Michele Schwappach, vice president of ATM/debit applications at Bank of America, and her staff decided to go with the GoldenGate system because it provided the cross-platform replication support they needed to support the three database platforms in Bank of Americas ATM/debit network. (Schwappach declined to specify the database platforms.)
Bank of America previously used in-house replication software to keep its data centers in sync, but that solution became burdensome to maintain and upgrade. In contrast, GoldenGates technology has proved to be exceptionally scalable, with transactions per second increasing from 300 during the initial implementation in 2000 to more than 700 today, according to Schwappach.
In the event of a site failure, the other sites in the network or the primary failover site in Kansas City can assume the load of the fallen site with minimal downtime. But Schwappach, based in Albuquerque, N.M., said the technology has created benefits beyond disaster recovery. “We use GoldenGate for a lot of things,” she said. “It helps the fraud-detection department, and it is used in our data warehouse.”
GoldenGates database synchronization technology allows Bank of Americas fraud department to follow transactions in real time, with data sent from the ATM/debit network. During fraud cases, the fraud department can mine this data to determine usage patterns. Bank of America also uses the GoldenGate technology to aggregate data in its data warehouse; the data can then be easily analyzed to aid in decision making.
Jack Wolf, CIO for Montefiore Medical Center, the University Hospital and Academic Medical Center for the Albert Einstein College of Medicine, in New York, is another GoldenGate customer who uses the technology for business processes beyond disaster recovery. (Wolf is also CEO of Emerging Health Information Technology LLC, a wholly owned subsidiary of Montefiore that outsources IT services to other hospitals.)
As with Bank of America, Montefiore Medical Center is using GoldenGates technology to move data among applications in real time—for failover purposes but also to provide doctors and administrators with a means to analyze real-time data when making what are sometimes life-and-death decisions.

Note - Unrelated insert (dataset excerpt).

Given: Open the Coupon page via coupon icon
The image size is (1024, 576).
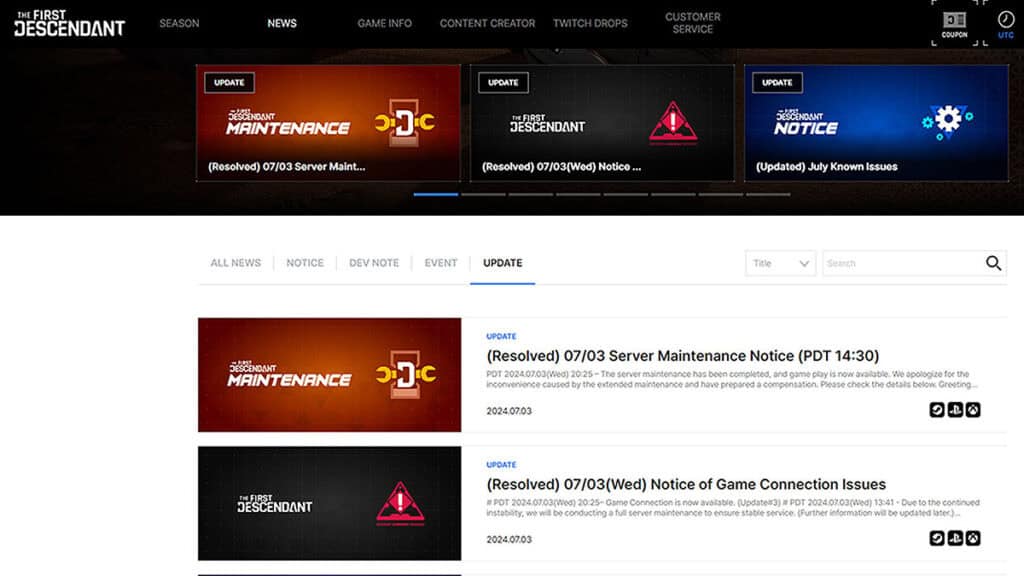Looking at the screenshot, I should pos(953,20).
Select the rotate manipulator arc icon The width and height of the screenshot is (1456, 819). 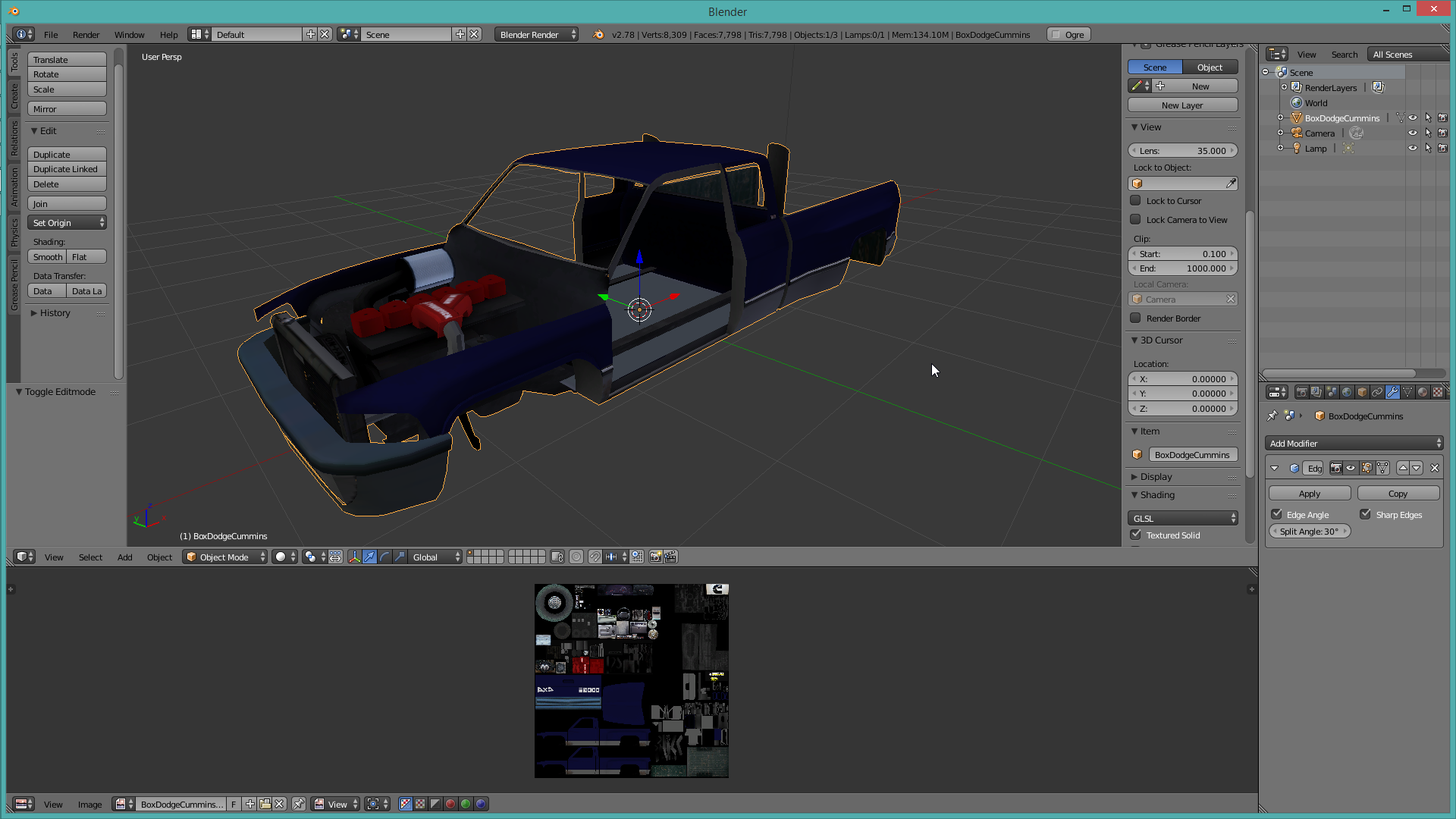[384, 557]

The GoldenGate software extracts data from Montefiores CIS (clinical information system), which resides on Hewlett-Packard Co. NonStop S74000 servers, and feeds the data to other servers for reporting.
The CIS houses critical patient data that is stored on HP/Tandem systems. The GoldenGate software takes that data and sends it to a Sybase Inc. data warehouse. From there, report-writing servers running Emerging Healths Clinical Looking Glass software analyze patient data and compare it with past cases to help doctors make decisions about patient care and allow administrators to monitor the success rate of medical treatments.
Montefiore Medical Centers disaster recovery solution is set up to allow failover from the hot site at the computer center at its Bronx campus to a data center in Yonkers, N.Y. The failover process currently takes a couple of hours, said Wolf, but when upgrades to the disaster recovery infrastructure are completed later this year, real-time recovery will be possible.